§ **Exercice proposé A**:
Indiquez si chacun des énoncés suivants concorde avec l’entretien sur Georges Moustaki, en répondant par oui ou par non et en citant textuellement les mots décisifs. (i) Alain Hivert dit que le spectacle est monté depuis seulement deux ans. (ii) Selon Alain Hivert, la chanson actuelle est en général une chanson d’émotion. (iii) Alain Hivert affirme que Moustaki est encore sur scène à 74 ans.
§ **Exercice proposé B**:
Extrayez de l’entretien sur Georges Moustaki, sans rien y changer, le passage qui commence par « C’est éphémère. C’est » et se poursuit jusqu’à « une œuvre ? » inclus.
**** Extrait du texte
Est-il venu vous voir ?
Alain Hivert : « Non, parce que vous savez, ça fait
seulement deux ans que ce spectacle est monté. »
Georges Moustaki dit « Sans
émotion, on n’écrit pas », il dit aussi « Une chanson c’est exprimer
une émotion, et c’est la faire ressentir » Quand pensez-vous ?
Avez-vous la même analyse ?
Alain Hivert : « Tout à fait, et je pense que ça, il l’a
dit à une interview … dans un train, dans un TGV, car dernièrement j’étais sur
internet, et je revisitais un petit peu tout ce qui appartient à Georges
Moustaki. Toujours pareil, pour toujours s’imprégner… quand on
interprète ! Bien sûr, j’étais d’accord avec lui. J’irai
même au-delà de la chanson, des chansons de Georges Moustaki, de l’œuvre de
Georges Moustaki. La chanson, en général, actuellement, c’est une chanson de
sensation, donc, qui met en exergue le sensationnel. Mais, ça ne reste pas.
C’est éphémère. C’est plat. C’est vide. C’est décérébralisé… Alors que la
chanson, telle que Moustaki et d’autres de sa génération la concevaient, je dis
« la concevaient » dans ces années là, bien sûr, c’étaient … ça
restent des chansons d’émotion. C’est de l’émotionnel, et
c’est ce qui en fait la richesse ! Je pense d’ailleurs,
entre parenthèses, dans le monde de la chanson, actuellement tel qu’il est
construit, un de nos derniers grands poètes, j’appelle Poète, un Monsieur
capable de nous balancer des frissons d’émotion, de nous balancer du littéraire
dans ses lignes, dans ses textes, est Renaud. Après, je ne vois plus
guère de grands, de chanteurs. Certains, bien sûr
laisseront une carrière. Mais delà à laisser une œuvre ! Et je pense que Moustaki … (Il se tait) »
Est-ce une œuvre ?
« Moustaki ? (Très étonné)
Indéniablement ! Indiscutablement c’est une
œuvre. Et je pense qu’elle est, qu’elle sera d’autant plus longue, voire
éternelle dans le temps, à côté de certains de ses congénères, que Moustaki …
Ce sont des chansons universelles ! Alors, qu’est ce que
cela veut dire ? Cela veut dire, qu’elles sont intemporelles ! Et en
même temps, elles sont littéraires ; et en même temps, il y a une sorte de
philosophie qui est sous-jacente, qui vient vous glisser le long de la peau.
Et, vous vous en imprégnez sans le savoir … C’est ça, la force de
Moustaki ! Et, c’est pour ça, qu’encore actuellement à 74 ans, il est
encore sur scène, et qu’il remplit ses salles autant au Portugal, qu’en France
et que dans le monde. »
Sur
votre plaquette, vous dites des choses très belles concernant Georges Moustaki.
Vous
parlez de poésie, de philosophie, vous parlez aussi
« d’émancipation ». Cela veut dire quoi ?
********
**** Bloc de données
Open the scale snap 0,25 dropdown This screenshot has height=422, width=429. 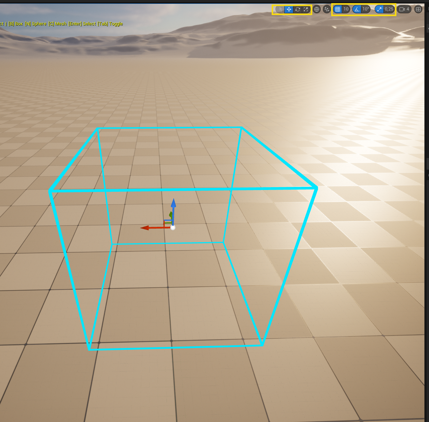[389, 9]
********
§ **Réponse complète A**:
(i) Oui : « ça fait seulement deux ans que ce spectacle est monté ».
(ii) Non : « La chanson, en général, actuellement, c’est une chanson de sensation ».
(iii) Oui : « encore actuellement à 74 ans, il est encore sur scène ».

§ **Réponse complète B**:
C’est éphémère. C’est plat. C’est vide. C’est décérébralisé… Alors que la
chanson, telle que Moustaki et d’autres de sa génération la concevaient, je dis
« la concevaient » dans ces années là, bien sûr, c’étaient … ça
restent des chansons d’émotion. C’est de l’émotionnel, et
c’est ce qui en fait la richesse ! Je pense d’ailleurs,
entre parenthèses, dans le monde de la chanson, actuellement tel qu’il est
construit, un de nos derniers grands poètes, j’appelle Poète, un Monsieur
capable de nous balancer des frissons d’émotion, de nous balancer du littéraire
dans ses lignes, dans ses textes, est Renaud. Après, je ne vois plus
guère de grands, de chanteurs. Certains, bien sûr
laisseront une carrière. Mais delà à laisser une œuvre ! Et je pense que Moustaki … (Il se tait) »
Est-ce une œuvre ?